-- Opening Marker --

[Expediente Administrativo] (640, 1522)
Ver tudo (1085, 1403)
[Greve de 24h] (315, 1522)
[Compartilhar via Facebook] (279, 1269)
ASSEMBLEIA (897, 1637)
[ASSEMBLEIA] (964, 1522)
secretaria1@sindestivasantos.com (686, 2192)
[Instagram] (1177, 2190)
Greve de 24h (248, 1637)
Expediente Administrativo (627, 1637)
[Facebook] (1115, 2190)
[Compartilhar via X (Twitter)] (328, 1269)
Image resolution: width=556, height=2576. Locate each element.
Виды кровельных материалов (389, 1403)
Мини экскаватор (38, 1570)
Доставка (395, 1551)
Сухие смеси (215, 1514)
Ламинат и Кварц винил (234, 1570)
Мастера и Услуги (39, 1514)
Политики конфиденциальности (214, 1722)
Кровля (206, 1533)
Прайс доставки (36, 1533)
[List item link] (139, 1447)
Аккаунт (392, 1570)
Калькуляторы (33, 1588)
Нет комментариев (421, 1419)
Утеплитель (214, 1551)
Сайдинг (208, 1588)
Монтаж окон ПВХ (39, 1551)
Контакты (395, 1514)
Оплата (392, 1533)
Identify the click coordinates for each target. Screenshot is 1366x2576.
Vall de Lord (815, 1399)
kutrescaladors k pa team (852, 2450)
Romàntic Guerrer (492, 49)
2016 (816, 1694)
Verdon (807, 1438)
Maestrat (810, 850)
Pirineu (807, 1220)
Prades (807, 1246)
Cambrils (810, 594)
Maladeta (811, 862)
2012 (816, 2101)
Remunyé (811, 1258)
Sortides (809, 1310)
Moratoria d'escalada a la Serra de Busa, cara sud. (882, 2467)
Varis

-- Closing Marker --

Reproduce the data above in full, with no line missing.

[Expediente Administrativo] (640, 1522)
Ver tudo (1085, 1403)
[Greve de 24h] (315, 1522)
[Compartilhar via Facebook] (279, 1269)
ASSEMBLEIA (897, 1637)
[ASSEMBLEIA] (964, 1522)
secretaria1@sindestivasantos.com (686, 2192)
[Instagram] (1177, 2190)
Greve de 24h (248, 1637)
Expediente Administrativo (627, 1637)
[Facebook] (1115, 2190)
[Compartilhar via X (Twitter)] (328, 1269)
Image resolution: width=556, height=2576. Locate each element.
Виды кровельных материалов (389, 1403)
Мини экскаватор (38, 1570)
Доставка (395, 1551)
Сухие смеси (215, 1514)
Ламинат и Кварц винил (234, 1570)
Мастера и Услуги (39, 1514)
Политики конфиденциальности (214, 1722)
Кровля (206, 1533)
Прайс доставки (36, 1533)
[List item link] (139, 1447)
Аккаунт (392, 1570)
Калькуляторы (33, 1588)
Нет комментариев (421, 1419)
Утеплитель (214, 1551)
Сайдинг (208, 1588)
Монтаж окон ПВХ (39, 1551)
Контакты (395, 1514)
Оплата (392, 1533)
Identify the click coordinates for each target. Screenshot is 1366x2576.
Vall de Lord (815, 1399)
kutrescaladors k pa team (852, 2450)
Romàntic Guerrer (492, 49)
2016 (816, 1694)
Verdon (807, 1438)
Maestrat (810, 850)
Pirineu (807, 1220)
Prades (807, 1246)
Cambrils (810, 594)
Maladeta (811, 862)
2012 (816, 2101)
Remunyé (811, 1258)
Sortides (809, 1310)
Moratoria d'escalada a la Serra de Busa, cara sud. (882, 2467)
Varis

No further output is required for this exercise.